[[ LISTED ENTRIES open ]]

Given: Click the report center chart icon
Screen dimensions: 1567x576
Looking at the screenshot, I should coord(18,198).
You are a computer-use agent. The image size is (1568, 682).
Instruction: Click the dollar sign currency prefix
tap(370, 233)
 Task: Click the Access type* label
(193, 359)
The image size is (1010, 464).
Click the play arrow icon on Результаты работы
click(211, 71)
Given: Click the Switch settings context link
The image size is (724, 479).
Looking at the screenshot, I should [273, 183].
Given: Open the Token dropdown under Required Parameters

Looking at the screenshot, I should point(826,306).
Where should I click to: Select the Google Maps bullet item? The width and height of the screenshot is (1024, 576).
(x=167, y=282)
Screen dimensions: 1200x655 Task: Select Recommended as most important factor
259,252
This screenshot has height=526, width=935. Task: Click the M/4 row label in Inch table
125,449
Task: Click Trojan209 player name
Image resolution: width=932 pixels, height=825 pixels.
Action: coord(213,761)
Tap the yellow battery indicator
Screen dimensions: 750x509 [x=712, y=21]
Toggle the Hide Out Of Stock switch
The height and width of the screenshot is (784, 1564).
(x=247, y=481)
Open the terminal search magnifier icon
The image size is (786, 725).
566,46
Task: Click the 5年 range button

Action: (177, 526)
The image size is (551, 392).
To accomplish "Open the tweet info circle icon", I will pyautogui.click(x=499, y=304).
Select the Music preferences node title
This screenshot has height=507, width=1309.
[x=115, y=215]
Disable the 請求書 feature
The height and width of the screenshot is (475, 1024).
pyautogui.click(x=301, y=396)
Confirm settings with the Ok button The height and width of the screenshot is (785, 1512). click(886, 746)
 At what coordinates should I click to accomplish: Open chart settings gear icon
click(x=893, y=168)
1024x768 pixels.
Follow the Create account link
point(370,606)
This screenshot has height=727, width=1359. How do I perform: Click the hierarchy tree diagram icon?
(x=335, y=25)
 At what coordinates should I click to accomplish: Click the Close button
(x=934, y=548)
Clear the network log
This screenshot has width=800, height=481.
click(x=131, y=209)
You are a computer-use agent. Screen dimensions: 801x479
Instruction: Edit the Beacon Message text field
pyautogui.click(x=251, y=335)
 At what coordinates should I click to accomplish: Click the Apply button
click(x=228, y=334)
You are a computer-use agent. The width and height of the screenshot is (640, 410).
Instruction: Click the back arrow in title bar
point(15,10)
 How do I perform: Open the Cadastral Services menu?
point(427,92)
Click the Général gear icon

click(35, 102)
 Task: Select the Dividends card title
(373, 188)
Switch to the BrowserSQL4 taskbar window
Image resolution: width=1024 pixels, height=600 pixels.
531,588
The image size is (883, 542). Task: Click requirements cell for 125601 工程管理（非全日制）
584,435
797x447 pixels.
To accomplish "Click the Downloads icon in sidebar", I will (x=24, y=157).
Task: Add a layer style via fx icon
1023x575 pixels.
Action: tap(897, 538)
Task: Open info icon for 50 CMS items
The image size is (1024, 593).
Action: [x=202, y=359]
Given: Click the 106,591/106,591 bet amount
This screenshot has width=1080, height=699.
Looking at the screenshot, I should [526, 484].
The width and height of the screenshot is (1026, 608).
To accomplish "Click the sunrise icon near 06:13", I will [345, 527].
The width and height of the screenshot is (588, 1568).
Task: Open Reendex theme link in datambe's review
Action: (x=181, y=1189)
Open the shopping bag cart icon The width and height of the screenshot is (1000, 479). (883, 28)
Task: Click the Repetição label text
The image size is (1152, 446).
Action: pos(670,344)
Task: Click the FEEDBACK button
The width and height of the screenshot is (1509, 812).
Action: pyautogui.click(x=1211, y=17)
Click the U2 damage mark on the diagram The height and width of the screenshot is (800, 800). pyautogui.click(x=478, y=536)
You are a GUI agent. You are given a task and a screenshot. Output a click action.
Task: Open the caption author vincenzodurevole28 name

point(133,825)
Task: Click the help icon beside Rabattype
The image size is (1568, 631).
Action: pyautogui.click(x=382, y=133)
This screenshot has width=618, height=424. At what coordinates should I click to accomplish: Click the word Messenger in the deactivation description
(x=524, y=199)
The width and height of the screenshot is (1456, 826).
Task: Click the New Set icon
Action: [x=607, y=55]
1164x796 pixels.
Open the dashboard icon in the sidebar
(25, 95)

[[ LISTED ENTRIES closed ]]

Write the records out again, character for character.

- _OUTPUT OF THE EXERCISE_
Given: Click the report center chart icon
Screen dimensions: 1567x576
Looking at the screenshot, I should coord(18,198).
You are a computer-use agent. The image size is (1568, 682).
Instruction: Click the dollar sign currency prefix
tap(370, 233)
 Task: Click the Access type* label
(193, 359)
The image size is (1010, 464).
Click the play arrow icon on Результаты работы
click(211, 71)
Given: Click the Switch settings context link
The image size is (724, 479).
Looking at the screenshot, I should [273, 183].
Given: Open the Token dropdown under Required Parameters

Looking at the screenshot, I should point(826,306).
Where should I click to: Select the Google Maps bullet item? The width and height of the screenshot is (1024, 576).
(x=167, y=282)
Screen dimensions: 1200x655 Task: Select Recommended as most important factor
259,252
This screenshot has height=526, width=935. Task: Click the M/4 row label in Inch table
125,449
Task: Click Trojan209 player name
Image resolution: width=932 pixels, height=825 pixels.
Action: coord(213,761)
Tap the yellow battery indicator
Screen dimensions: 750x509 [x=712, y=21]
Toggle the Hide Out Of Stock switch
The height and width of the screenshot is (784, 1564).
(x=247, y=481)
Open the terminal search magnifier icon
The image size is (786, 725).
566,46
Task: Click the 5年 range button

Action: (177, 526)
The image size is (551, 392).
To accomplish "Open the tweet info circle icon", I will pyautogui.click(x=499, y=304).
Select the Music preferences node title
This screenshot has height=507, width=1309.
[x=115, y=215]
Disable the 請求書 feature
The height and width of the screenshot is (475, 1024).
pyautogui.click(x=301, y=396)
Confirm settings with the Ok button The height and width of the screenshot is (785, 1512). click(886, 746)
 At what coordinates should I click to accomplish: Open chart settings gear icon
click(x=893, y=168)
1024x768 pixels.
Follow the Create account link
point(370,606)
This screenshot has height=727, width=1359. How do I perform: Click the hierarchy tree diagram icon?
(x=335, y=25)
 At what coordinates should I click to accomplish: Click the Close button
(x=934, y=548)
Clear the network log
This screenshot has width=800, height=481.
click(x=131, y=209)
You are a computer-use agent. Screen dimensions: 801x479
Instruction: Edit the Beacon Message text field
pyautogui.click(x=251, y=335)
 At what coordinates should I click to accomplish: Click the Apply button
click(x=228, y=334)
You are a computer-use agent. The width and height of the screenshot is (640, 410).
Instruction: Click the back arrow in title bar
point(15,10)
 How do I perform: Open the Cadastral Services menu?
point(427,92)
Click the Général gear icon

click(35, 102)
 Task: Select the Dividends card title
(373, 188)
Switch to the BrowserSQL4 taskbar window
Image resolution: width=1024 pixels, height=600 pixels.
531,588
The image size is (883, 542). Task: Click requirements cell for 125601 工程管理（非全日制）
584,435
797x447 pixels.
To accomplish "Click the Downloads icon in sidebar", I will (x=24, y=157).
Task: Add a layer style via fx icon
1023x575 pixels.
Action: tap(897, 538)
Task: Open info icon for 50 CMS items
The image size is (1024, 593).
Action: [x=202, y=359]
Given: Click the 106,591/106,591 bet amount
This screenshot has width=1080, height=699.
Looking at the screenshot, I should [526, 484].
The width and height of the screenshot is (1026, 608).
To accomplish "Click the sunrise icon near 06:13", I will [345, 527].
The width and height of the screenshot is (588, 1568).
Task: Open Reendex theme link in datambe's review
Action: (x=181, y=1189)
Open the shopping bag cart icon The width and height of the screenshot is (1000, 479). (883, 28)
Task: Click the Repetição label text
The image size is (1152, 446).
Action: pos(670,344)
Task: Click the FEEDBACK button
The width and height of the screenshot is (1509, 812).
Action: pyautogui.click(x=1211, y=17)
Click the U2 damage mark on the diagram The height and width of the screenshot is (800, 800). pyautogui.click(x=478, y=536)
You are a GUI agent. You are given a task and a screenshot. Output a click action.
Task: Open the caption author vincenzodurevole28 name

point(133,825)
Task: Click the help icon beside Rabattype
The image size is (1568, 631).
Action: pyautogui.click(x=382, y=133)
This screenshot has width=618, height=424. At what coordinates should I click to accomplish: Click the word Messenger in the deactivation description
(x=524, y=199)
The width and height of the screenshot is (1456, 826).
Task: Click the New Set icon
Action: [x=607, y=55]
1164x796 pixels.
Open the dashboard icon in the sidebar
(25, 95)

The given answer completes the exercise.